China, the world's most populous country, is experiencing unprecedented growth and is making great strides towards meeting the Millennium Development Goals. While China's booming economy has lifted millions out of poverty, children and families in poor rural districts continue to lag behind.

Some 650,000 people in China are HIV-positive but it's estimated that one in six infected people do not know their status, making estimates difficult to determine. Awareness about the disease and how it is transmitted remains low in China where nearly 20 per cent of the world's 10- to 24-year-olds, the age group most at risk of contracting the disease, live. Around 76,000 children have lost both parents to AIDS and 370,000 to 570,000 live in affected households. Because their lives are touched by AIDS, these children unfairly face stigma and discrimination.

UNICEF is actively working with the Government of China to provide care and support for children orphaned by AIDS; promote prevention programmes for young people, especially through the Youth AIDS Ambassadors; offer services to pregnant women to prevent transmission to newborns; and provide treatment for HIV-positive children.
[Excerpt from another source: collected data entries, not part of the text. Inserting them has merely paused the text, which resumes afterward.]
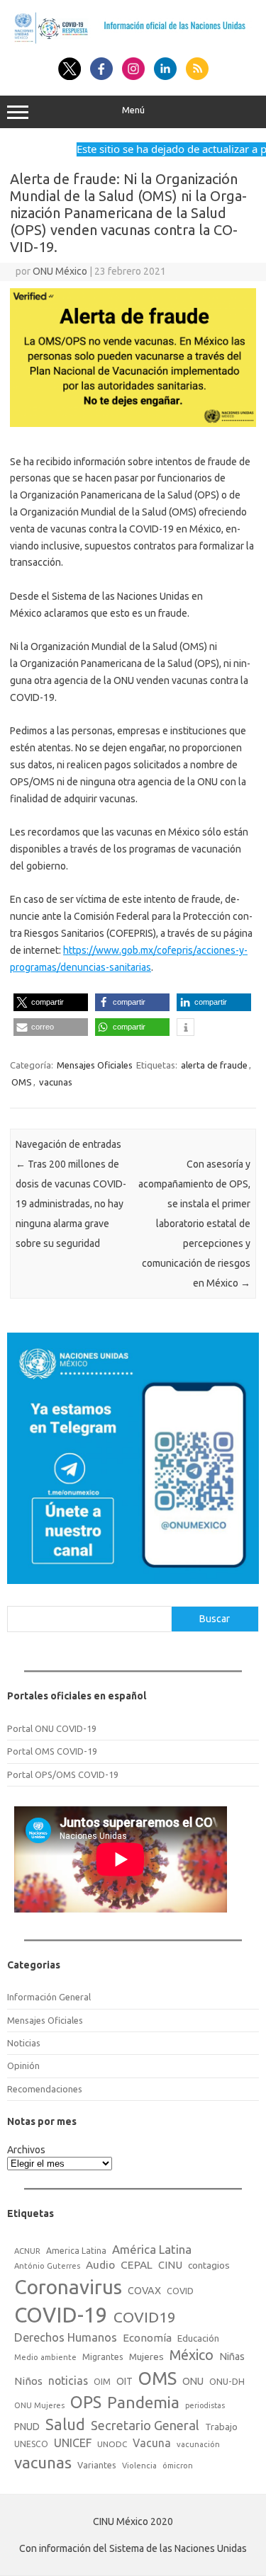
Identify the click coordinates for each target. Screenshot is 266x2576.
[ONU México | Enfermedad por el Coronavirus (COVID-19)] (133, 41)
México (192, 2355)
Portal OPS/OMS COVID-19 (62, 1774)
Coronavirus (68, 2287)
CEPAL (137, 2265)
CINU (170, 2265)
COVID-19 (61, 2315)
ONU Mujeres (39, 2405)
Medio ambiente (45, 2357)
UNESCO (31, 2444)
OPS (85, 2402)
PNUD (27, 2426)
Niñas (232, 2356)
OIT (124, 2381)
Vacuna (152, 2443)
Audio (100, 2265)
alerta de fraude (214, 1065)
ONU (193, 2381)
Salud (65, 2424)
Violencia (139, 2465)
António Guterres (47, 2266)
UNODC (112, 2444)
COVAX (144, 2290)
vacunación (198, 2444)
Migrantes (102, 2356)
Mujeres (146, 2356)
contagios (209, 2265)
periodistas (205, 2405)
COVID (180, 2291)
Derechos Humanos (65, 2337)
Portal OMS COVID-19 (52, 1751)
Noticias (23, 2043)
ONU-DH (227, 2381)
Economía (147, 2338)
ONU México (60, 271)
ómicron (177, 2465)
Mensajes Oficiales (95, 1065)
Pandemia (143, 2402)
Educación (198, 2338)
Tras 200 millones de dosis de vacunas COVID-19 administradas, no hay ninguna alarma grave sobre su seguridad (71, 1203)
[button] (50, 1002)
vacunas (55, 1082)
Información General (49, 1997)
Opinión (23, 2065)
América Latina (152, 2249)
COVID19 (144, 2317)
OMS (21, 1082)
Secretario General (145, 2425)
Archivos (26, 2149)
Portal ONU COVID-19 (51, 1728)
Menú (133, 110)
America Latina (76, 2250)
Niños (28, 2381)
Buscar (214, 1618)
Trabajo (221, 2427)
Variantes (96, 2465)
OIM (102, 2381)
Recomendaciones (44, 2089)
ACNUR (27, 2251)
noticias (68, 2380)
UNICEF (73, 2443)
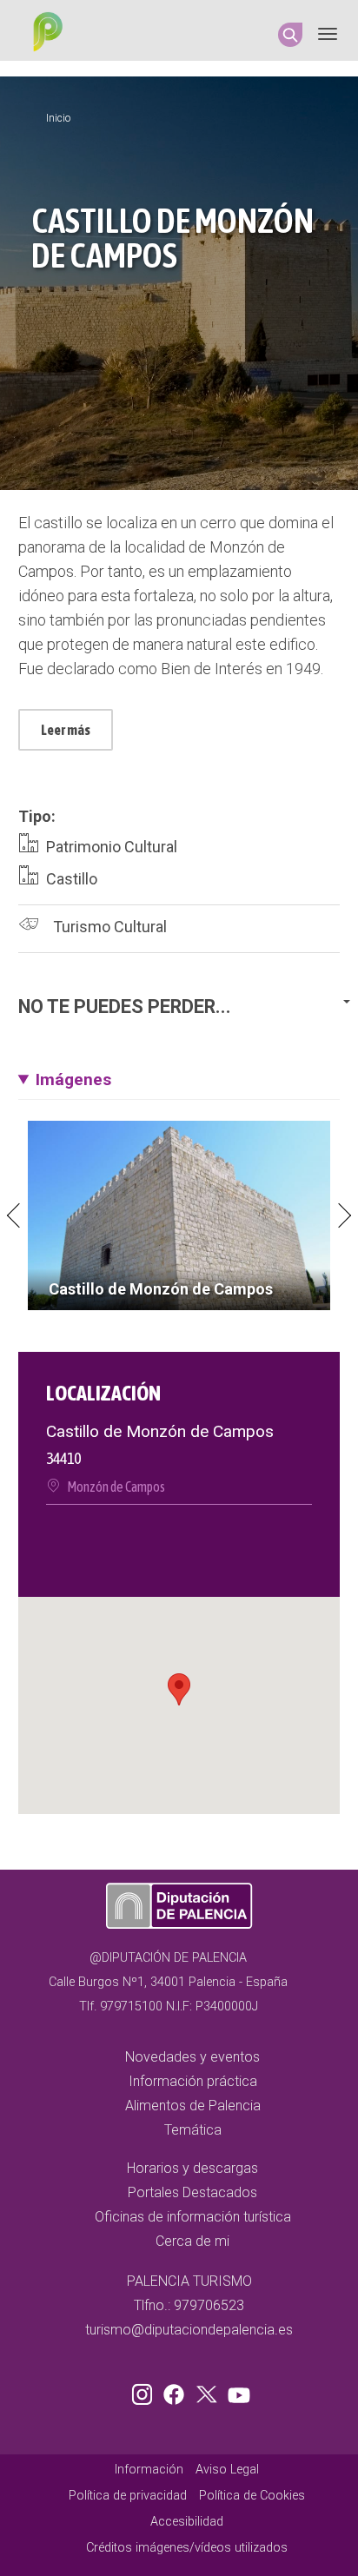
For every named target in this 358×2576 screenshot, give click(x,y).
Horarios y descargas (192, 2168)
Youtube (236, 2391)
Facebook (178, 2391)
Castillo (71, 879)
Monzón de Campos (116, 1486)
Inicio (58, 118)
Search (290, 34)
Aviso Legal (227, 2469)
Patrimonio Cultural (111, 847)
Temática (193, 2130)
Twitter (208, 2391)
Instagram (145, 2391)
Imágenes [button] (73, 1079)
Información (149, 2469)
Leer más (65, 730)
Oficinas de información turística (193, 2216)
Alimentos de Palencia (193, 2105)
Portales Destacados (192, 2192)
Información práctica (193, 2081)
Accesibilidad (186, 2521)
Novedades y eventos (192, 2057)
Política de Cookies (252, 2495)
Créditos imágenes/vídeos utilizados (187, 2547)
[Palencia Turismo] (44, 33)
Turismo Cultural (110, 926)
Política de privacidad (128, 2495)
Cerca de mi (192, 2241)
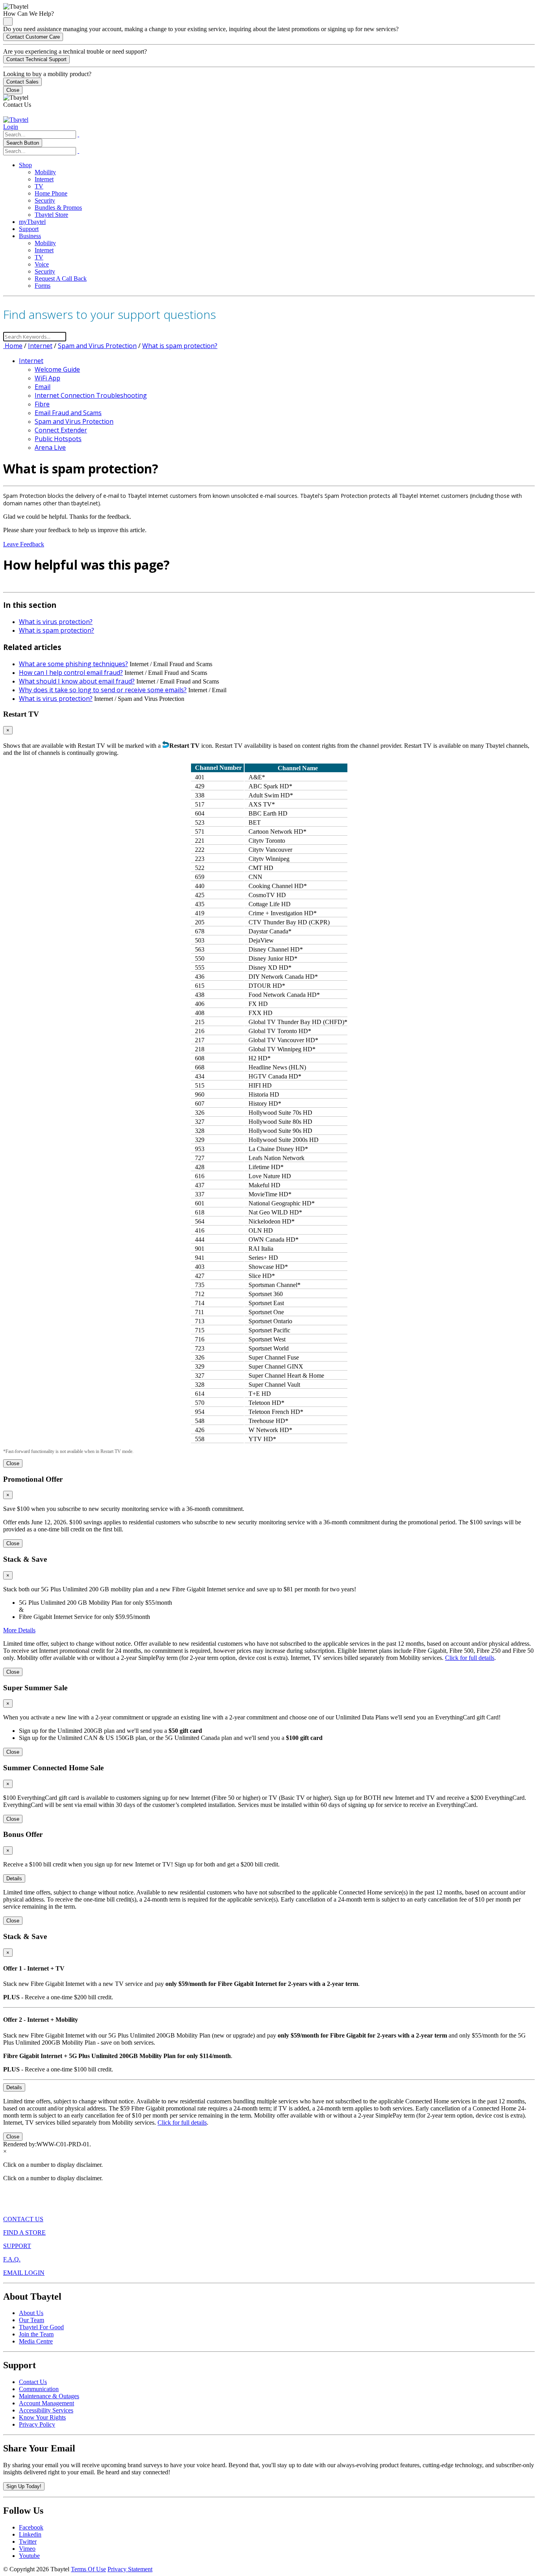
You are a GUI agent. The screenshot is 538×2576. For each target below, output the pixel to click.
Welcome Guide (57, 369)
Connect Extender (61, 430)
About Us (31, 2313)
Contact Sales (22, 82)
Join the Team (36, 2334)
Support (29, 228)
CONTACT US (23, 2219)
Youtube (29, 2555)
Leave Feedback (23, 544)
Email (42, 386)
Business (30, 236)
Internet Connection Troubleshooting (91, 395)
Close (12, 90)
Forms (42, 285)
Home (12, 345)
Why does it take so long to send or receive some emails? (103, 689)
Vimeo (27, 2548)
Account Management (46, 2403)
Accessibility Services (46, 2410)
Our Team (31, 2320)
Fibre (42, 404)
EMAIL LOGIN (24, 2272)
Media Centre (36, 2341)
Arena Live (50, 447)
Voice (42, 264)
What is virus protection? (56, 621)
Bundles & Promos (58, 207)
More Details (19, 1630)
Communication (39, 2389)
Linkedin (30, 2534)
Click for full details (469, 1657)
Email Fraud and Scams (68, 412)
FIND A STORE (24, 2232)
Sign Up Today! (23, 2486)
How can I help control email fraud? (71, 672)
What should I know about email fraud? (77, 681)
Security (45, 200)
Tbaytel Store (51, 214)
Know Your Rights (42, 2417)
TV (39, 186)
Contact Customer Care (33, 37)
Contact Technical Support (36, 59)
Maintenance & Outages (49, 2396)
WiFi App (47, 378)
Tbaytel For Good (41, 2327)
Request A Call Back (61, 278)
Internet (44, 179)
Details (14, 1878)
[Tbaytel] (15, 119)
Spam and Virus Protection (97, 345)
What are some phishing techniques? (73, 663)
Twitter (28, 2541)
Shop (25, 165)
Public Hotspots (58, 438)
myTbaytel (32, 221)
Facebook (31, 2527)
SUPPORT (17, 2246)
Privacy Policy (37, 2424)
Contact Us (33, 2382)
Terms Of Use (88, 2569)
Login (10, 126)
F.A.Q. (11, 2259)
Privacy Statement (130, 2569)
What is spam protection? (179, 345)
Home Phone (51, 193)
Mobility (45, 172)
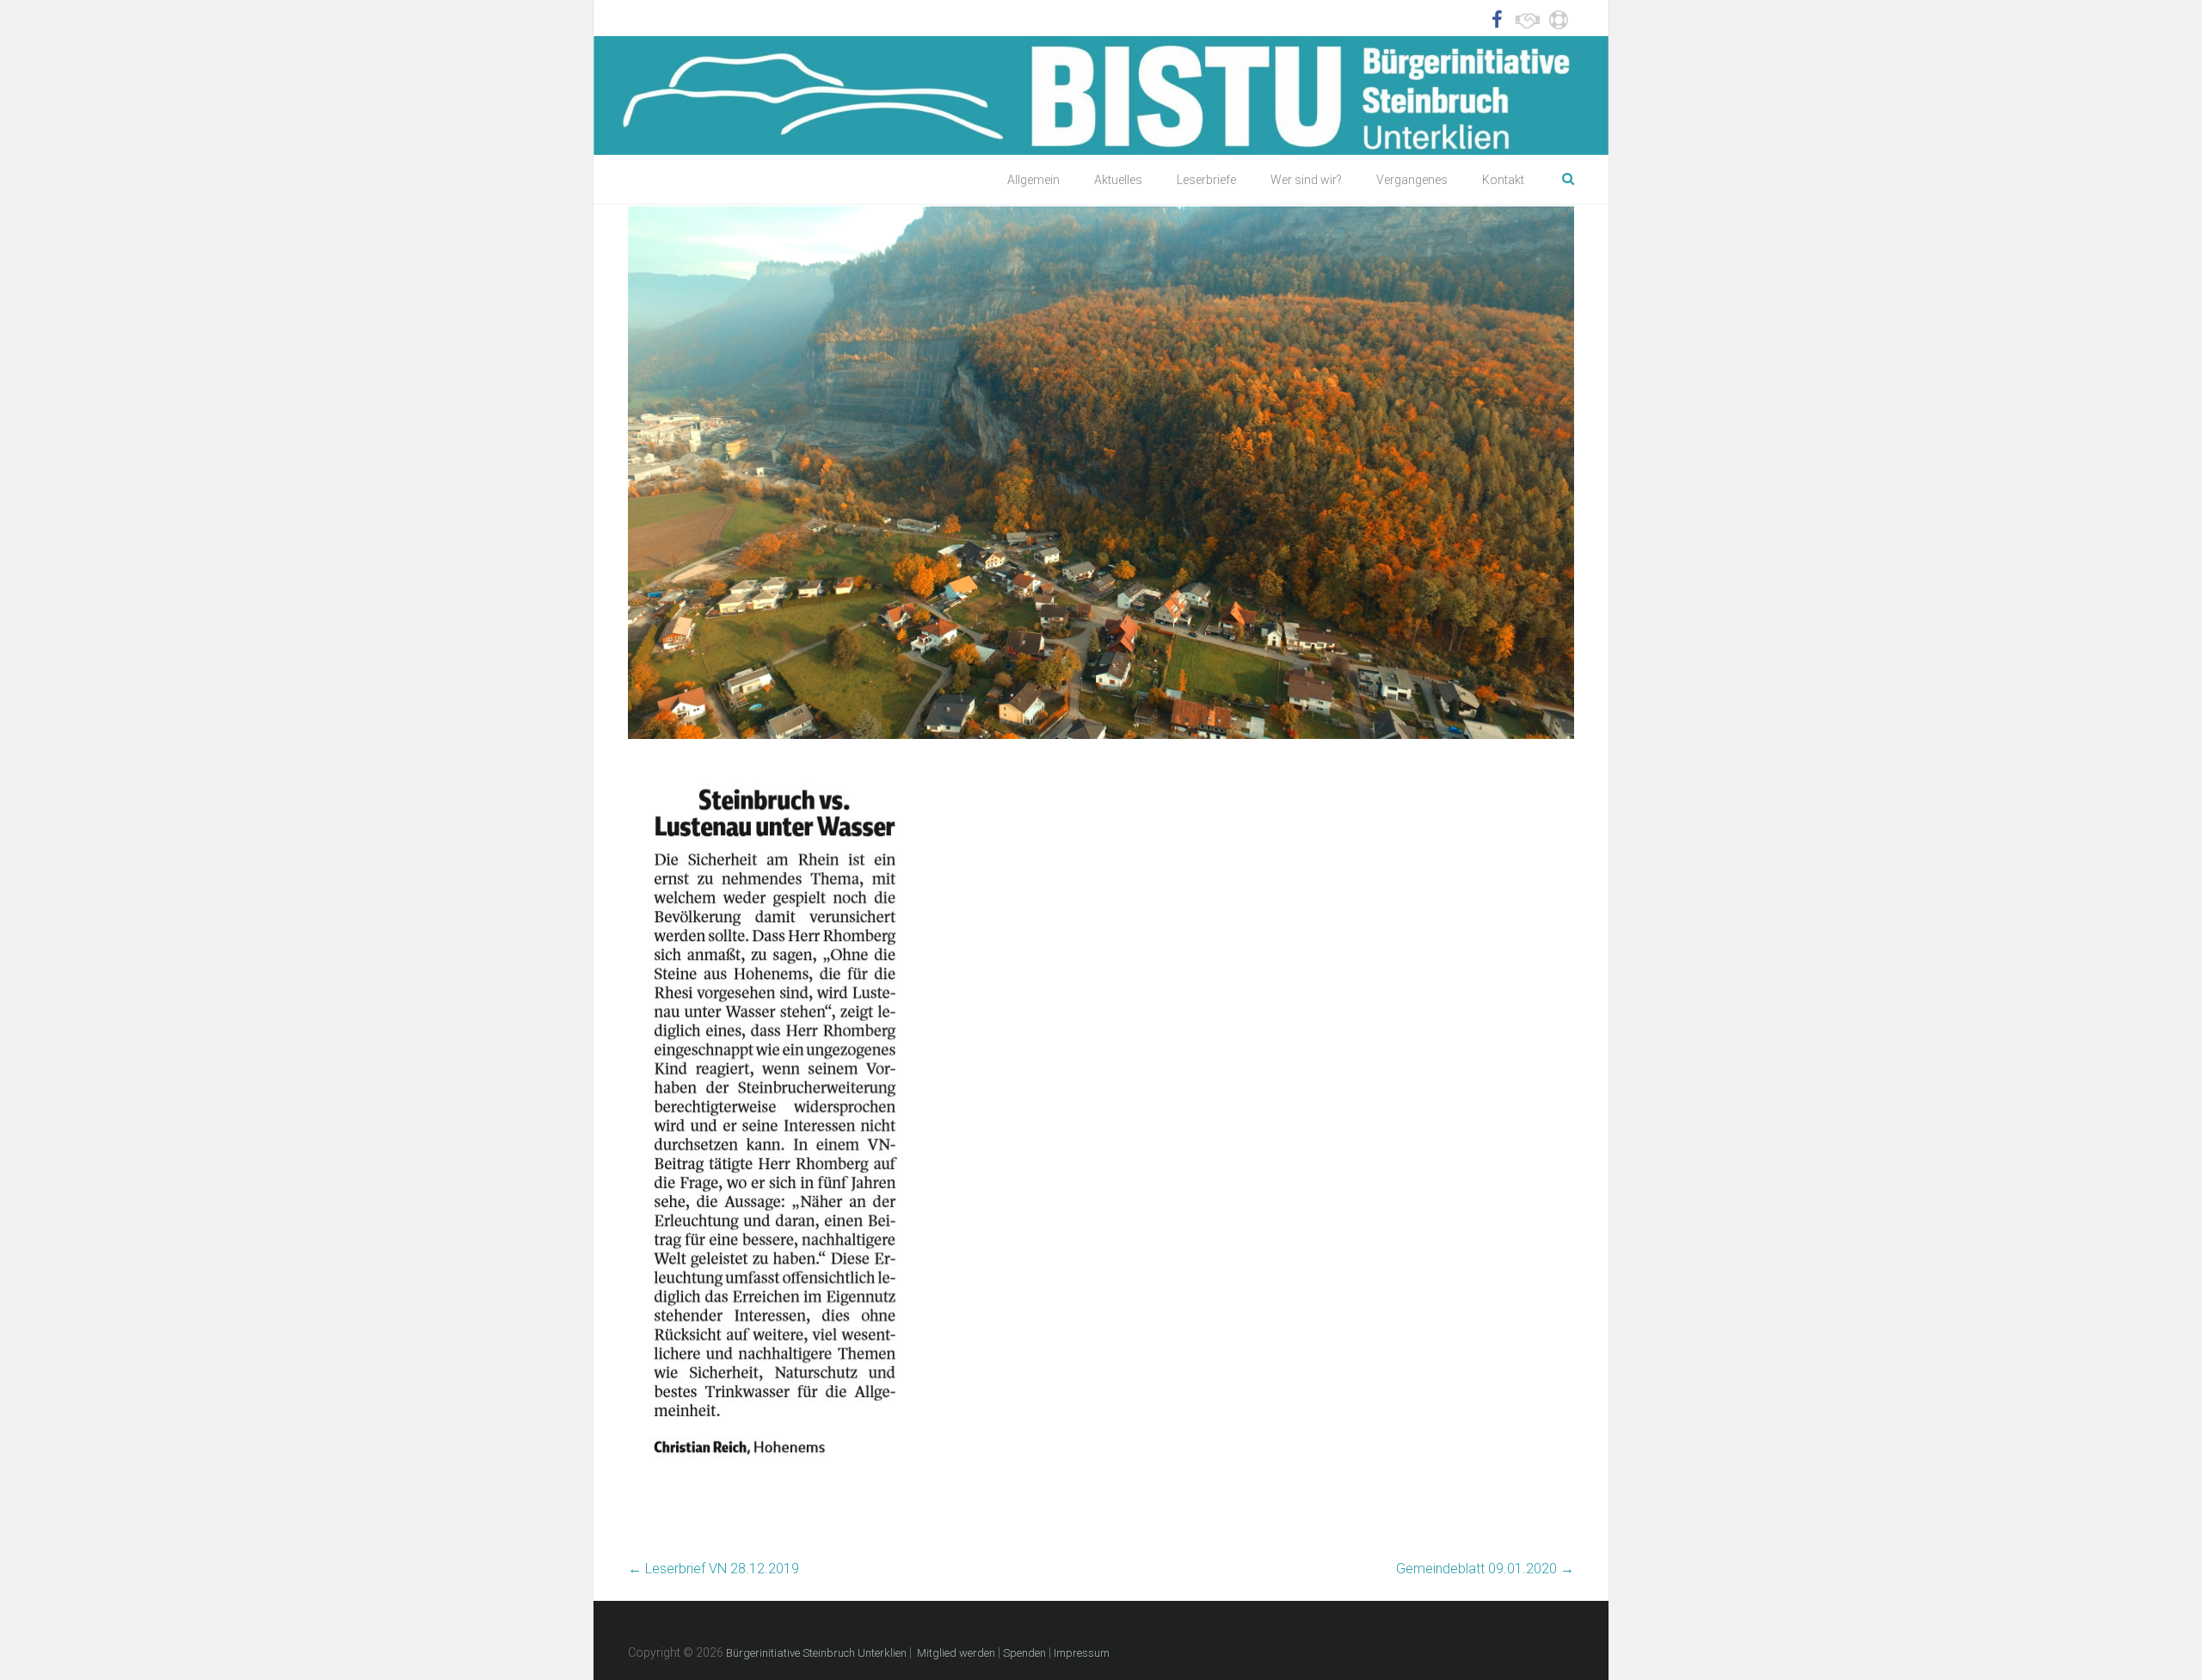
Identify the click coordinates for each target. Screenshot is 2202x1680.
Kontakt (1503, 180)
The Sky Collapsed: A teenager learning to cope

"It seemed as if the sky collapsed when my parents died of AIDS," says Fen (not her real name), a 14-year-old girl from Guizhou province in China.

Fen and her sister are one of the estimated 570,000 Chinese children whose lives have been affected by AIDS.

China's National Committee for the Care of Children, with support from UNICEF, has been advocating for the rights of these children through special summer camps like Growing Up Together Under the Sunshine.

Working with government, NGOs and civil society, UNICEF is supporting orphaned and vulnerable children like Fen by keeping them in school and with their families whenever possible. UNICEF also supports health services and works to end the stigma associated with AIDS.

Youth Ambassadors Reach Out to Peers

AIDS Youth Ambassador Liu Hui works as a nurse at a hospital in Beijing, China and uses her spare time to help ensure that people living with HIV and AIDS in rural areas receive their medications. “My happiness is to help people in need and dedicate myself to providing them with love and care,” she says.

In China, 100 AIDS Youth Ambassadors – all between the ages of 12 and 24 –create and disseminate information about AIDS in their schools and communities. Supported by UNICEF and the China National Committee for the Care of Children, the ambassadors also support HIV-affected children and their families. Communities in six provinces nominated children and young people to become ambassadors, sharing information and fighting stigma and discrimination.